7. Organizations inherit risk from suppliers, clients and competitors.
Thomas the Tank Engine and Mattel were damaged by lead paint used by non-compliant suppliers. TransOcean was damaged by BP–and vice versa. The whole oil industry was damaged by BP.
Orchestras can be held accountable for actions by management, staff, musicians, conductors, guest artists, audience members, board members, ushers, contracted teleservices agents, hall management…the list is long but not endless.
8. Managerial control of a crisis is highest before it happens, then decreases afterward.
Many crises result from intelligence failures, much like 9-11. Managerial capabilities that lessen the likelihood of crises include an organization’s mindset, processes and culture.
40% of the news stories about an incident occur within eight hours. These managerial capabilities must be in place before a crisis to be effective.
9. Conversely, the impact of a crisis on an organization is low before the crisis, greater at the time of the crisis, then greatest afterward.
BP has lost more shareholder value, $90 billion, than the value of Proctor & Gamble. Southwest Airline’s crash, in comparison, had no discernible impact on its market capitalization.

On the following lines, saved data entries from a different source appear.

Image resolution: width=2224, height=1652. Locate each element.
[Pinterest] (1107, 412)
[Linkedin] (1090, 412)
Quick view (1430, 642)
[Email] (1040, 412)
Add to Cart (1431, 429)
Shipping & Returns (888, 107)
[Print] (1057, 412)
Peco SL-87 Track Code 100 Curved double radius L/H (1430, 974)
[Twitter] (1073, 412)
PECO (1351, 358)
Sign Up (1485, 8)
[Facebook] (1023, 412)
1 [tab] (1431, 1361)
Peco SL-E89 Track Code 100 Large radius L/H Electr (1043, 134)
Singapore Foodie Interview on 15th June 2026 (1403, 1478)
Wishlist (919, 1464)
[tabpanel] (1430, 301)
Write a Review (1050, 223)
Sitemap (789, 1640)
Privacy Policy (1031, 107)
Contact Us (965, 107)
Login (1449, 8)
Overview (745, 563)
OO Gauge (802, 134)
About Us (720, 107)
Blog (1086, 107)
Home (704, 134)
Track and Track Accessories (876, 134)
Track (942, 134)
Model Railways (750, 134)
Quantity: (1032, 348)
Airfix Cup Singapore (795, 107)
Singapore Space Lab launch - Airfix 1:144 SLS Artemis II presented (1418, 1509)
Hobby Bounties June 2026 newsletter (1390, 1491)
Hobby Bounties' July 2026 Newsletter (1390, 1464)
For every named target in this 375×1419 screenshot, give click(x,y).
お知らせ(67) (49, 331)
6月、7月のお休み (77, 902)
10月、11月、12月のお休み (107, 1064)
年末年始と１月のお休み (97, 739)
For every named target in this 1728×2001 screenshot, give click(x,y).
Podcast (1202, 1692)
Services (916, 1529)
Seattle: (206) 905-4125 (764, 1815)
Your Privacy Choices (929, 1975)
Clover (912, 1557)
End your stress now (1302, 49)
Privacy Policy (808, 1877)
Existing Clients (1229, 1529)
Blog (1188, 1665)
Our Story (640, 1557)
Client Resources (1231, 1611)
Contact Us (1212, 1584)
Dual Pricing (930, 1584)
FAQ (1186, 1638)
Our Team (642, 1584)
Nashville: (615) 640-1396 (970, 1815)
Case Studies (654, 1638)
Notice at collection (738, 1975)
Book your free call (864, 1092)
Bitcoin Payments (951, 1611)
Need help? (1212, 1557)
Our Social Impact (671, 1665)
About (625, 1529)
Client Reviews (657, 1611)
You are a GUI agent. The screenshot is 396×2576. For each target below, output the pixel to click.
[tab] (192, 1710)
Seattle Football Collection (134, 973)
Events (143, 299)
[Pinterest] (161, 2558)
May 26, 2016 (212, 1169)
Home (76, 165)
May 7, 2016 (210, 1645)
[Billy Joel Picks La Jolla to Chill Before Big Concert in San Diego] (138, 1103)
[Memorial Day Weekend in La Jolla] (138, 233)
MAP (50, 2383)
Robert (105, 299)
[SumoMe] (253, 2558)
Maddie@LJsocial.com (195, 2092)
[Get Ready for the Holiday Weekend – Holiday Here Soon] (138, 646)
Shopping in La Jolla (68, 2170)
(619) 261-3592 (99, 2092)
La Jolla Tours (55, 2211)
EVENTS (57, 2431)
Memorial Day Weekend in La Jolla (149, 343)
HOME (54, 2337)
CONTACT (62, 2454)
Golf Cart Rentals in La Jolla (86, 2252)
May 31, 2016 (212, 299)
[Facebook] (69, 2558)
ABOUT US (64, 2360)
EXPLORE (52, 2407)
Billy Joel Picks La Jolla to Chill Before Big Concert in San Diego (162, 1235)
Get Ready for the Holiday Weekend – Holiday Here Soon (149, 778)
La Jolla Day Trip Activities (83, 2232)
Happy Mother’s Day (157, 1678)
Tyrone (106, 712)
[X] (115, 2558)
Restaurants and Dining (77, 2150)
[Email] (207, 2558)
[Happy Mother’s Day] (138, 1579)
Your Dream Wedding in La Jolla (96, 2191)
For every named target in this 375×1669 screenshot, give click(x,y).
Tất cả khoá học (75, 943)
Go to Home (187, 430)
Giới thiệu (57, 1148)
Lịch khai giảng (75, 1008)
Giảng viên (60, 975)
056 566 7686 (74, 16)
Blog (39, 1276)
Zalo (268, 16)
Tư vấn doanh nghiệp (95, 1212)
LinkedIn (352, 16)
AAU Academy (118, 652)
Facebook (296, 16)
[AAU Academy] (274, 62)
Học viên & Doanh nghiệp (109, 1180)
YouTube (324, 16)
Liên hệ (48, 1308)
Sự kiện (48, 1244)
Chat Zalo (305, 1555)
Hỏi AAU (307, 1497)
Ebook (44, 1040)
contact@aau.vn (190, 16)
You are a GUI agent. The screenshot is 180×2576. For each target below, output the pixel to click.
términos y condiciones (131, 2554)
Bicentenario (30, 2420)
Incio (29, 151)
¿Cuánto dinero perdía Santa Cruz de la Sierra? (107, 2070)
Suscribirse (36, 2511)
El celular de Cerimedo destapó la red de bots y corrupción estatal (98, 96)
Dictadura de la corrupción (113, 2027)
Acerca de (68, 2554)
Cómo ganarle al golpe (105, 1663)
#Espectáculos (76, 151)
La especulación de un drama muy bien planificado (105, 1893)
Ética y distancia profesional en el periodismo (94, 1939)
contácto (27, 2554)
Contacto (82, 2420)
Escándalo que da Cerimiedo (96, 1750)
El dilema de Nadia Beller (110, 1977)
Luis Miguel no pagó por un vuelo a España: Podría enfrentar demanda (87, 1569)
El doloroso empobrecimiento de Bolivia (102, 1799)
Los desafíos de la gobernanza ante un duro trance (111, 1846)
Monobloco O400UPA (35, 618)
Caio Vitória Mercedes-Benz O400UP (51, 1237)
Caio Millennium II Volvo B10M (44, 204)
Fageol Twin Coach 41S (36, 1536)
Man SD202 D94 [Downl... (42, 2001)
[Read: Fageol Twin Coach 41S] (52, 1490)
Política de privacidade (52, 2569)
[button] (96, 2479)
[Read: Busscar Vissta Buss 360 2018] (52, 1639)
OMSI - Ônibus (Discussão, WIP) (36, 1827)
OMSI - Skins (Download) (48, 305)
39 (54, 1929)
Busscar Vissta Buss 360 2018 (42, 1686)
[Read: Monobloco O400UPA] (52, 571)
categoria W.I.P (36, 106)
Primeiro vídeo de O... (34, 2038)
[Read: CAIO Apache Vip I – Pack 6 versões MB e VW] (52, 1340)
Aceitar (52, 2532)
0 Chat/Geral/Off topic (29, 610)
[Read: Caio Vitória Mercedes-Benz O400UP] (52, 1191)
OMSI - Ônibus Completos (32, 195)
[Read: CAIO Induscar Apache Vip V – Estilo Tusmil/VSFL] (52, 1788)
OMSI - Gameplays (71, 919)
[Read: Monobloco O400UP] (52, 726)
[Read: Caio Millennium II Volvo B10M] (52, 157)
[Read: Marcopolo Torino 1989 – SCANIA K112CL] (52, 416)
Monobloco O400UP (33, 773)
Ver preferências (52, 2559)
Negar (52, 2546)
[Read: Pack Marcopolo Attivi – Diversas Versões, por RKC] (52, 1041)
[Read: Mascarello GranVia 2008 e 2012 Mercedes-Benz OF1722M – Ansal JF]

10. Institute a Reputation Management System now to manage future issues.
Today’s masters of crisis management have dealt with a succession of challenges over many years. Diermeier cites Procter & Gamble, Walmart and McDonald’s. Their Reputation Management Systems include two conceptual parts: a Decision System to ensure broad participation in key decisions that affect the possibility of issues arising, and an anticipatory Intelligence System to identify risks.